Na het verlaten van het ziekenhuis startte Laidlaw een gerechtelijke procedure tegen Sage. De rechtszaalgevechten gingen jarenlang heen en weer. Sage werd soms veroordeeld tot het betalen van een schadevergoeding aan Laidlaw, maar hij zou koppig in beroep gaan tegen de uitspraken. Na vier proeven gedurende acht jaar won Sage eindelijk. Hij gaf Laidlaw geen cent.
Russell Sage stierf op 22 juli 1906 op 90-jarige leeftijd in New York City.
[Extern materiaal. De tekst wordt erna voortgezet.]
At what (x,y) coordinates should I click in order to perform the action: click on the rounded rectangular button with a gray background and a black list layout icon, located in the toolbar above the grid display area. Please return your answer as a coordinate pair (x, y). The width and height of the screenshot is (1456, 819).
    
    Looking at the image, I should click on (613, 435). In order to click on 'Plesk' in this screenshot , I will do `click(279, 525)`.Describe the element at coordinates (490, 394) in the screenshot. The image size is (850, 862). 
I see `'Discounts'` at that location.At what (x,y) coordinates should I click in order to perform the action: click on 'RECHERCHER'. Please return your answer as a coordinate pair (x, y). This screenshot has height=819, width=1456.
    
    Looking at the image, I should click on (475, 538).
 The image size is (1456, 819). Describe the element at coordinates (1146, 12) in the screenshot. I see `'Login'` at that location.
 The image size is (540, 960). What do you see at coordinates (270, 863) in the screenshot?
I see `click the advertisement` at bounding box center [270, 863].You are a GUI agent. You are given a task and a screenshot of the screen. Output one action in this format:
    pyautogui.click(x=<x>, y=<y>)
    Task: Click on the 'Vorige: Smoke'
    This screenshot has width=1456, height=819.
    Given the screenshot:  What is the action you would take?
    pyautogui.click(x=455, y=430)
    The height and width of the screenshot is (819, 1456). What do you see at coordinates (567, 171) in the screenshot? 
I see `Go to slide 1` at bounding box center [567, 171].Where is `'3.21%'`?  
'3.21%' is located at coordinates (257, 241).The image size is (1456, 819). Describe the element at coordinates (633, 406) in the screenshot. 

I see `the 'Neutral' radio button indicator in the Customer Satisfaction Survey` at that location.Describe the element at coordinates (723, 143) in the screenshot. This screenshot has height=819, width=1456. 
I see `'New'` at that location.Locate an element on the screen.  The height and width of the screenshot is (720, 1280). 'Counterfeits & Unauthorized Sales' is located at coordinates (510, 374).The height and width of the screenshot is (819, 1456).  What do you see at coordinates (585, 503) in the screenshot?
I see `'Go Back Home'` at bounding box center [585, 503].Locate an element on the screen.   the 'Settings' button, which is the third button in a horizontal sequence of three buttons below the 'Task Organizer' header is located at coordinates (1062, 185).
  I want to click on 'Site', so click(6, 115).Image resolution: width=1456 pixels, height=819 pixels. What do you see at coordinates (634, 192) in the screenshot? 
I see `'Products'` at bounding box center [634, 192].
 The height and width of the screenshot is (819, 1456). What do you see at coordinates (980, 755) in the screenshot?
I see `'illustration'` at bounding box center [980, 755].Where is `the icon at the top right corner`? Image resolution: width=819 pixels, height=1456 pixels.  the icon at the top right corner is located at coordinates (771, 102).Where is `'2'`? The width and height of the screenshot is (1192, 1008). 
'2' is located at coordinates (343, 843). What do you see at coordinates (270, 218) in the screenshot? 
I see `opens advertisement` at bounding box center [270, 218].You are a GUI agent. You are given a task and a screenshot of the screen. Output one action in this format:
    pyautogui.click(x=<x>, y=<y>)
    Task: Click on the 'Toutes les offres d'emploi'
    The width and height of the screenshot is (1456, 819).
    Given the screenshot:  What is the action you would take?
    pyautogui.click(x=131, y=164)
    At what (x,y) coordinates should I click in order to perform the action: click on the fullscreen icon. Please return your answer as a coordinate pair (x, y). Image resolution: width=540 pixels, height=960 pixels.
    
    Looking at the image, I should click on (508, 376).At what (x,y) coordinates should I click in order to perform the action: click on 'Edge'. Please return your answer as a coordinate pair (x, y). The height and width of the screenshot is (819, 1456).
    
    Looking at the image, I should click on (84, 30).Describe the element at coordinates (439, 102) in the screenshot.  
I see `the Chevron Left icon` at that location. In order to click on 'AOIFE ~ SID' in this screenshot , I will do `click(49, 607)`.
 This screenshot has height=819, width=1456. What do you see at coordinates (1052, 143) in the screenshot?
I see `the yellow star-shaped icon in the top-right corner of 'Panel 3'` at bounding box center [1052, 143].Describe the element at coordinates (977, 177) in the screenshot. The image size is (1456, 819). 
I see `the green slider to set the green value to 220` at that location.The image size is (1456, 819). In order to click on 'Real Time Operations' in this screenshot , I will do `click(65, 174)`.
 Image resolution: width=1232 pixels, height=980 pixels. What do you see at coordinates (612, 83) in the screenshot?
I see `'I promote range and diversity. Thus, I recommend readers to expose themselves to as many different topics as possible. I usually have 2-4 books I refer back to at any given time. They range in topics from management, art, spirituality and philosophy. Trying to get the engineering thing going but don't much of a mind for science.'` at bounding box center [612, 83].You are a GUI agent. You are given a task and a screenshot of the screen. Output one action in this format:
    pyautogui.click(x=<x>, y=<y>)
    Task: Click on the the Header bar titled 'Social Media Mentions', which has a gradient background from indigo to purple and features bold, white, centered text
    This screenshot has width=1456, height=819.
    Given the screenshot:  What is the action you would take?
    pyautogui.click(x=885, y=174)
Zijn weduwe richtte een stichting op die zijn naam droeg en die algemeen bekend werd om filantropische werken.
De reputatie van Sage als vrek bleef echter voortleven. Zeven jaar na de dood van Sage stierf William Laidlaw, de bankbediende die zei dat Sage hem als menselijk schild had gebruikt, in het Home for the Incurables, een instelling in de Bronx.
Laidlaw was nooit volledig hersteld van de verwondingen opgelopen bij het bombardement van bijna 20 jaar eerder. Kranten meldden dat hij berooid was gestorven en vermeldden dat Sage hem nooit financiële steun had aangeboden.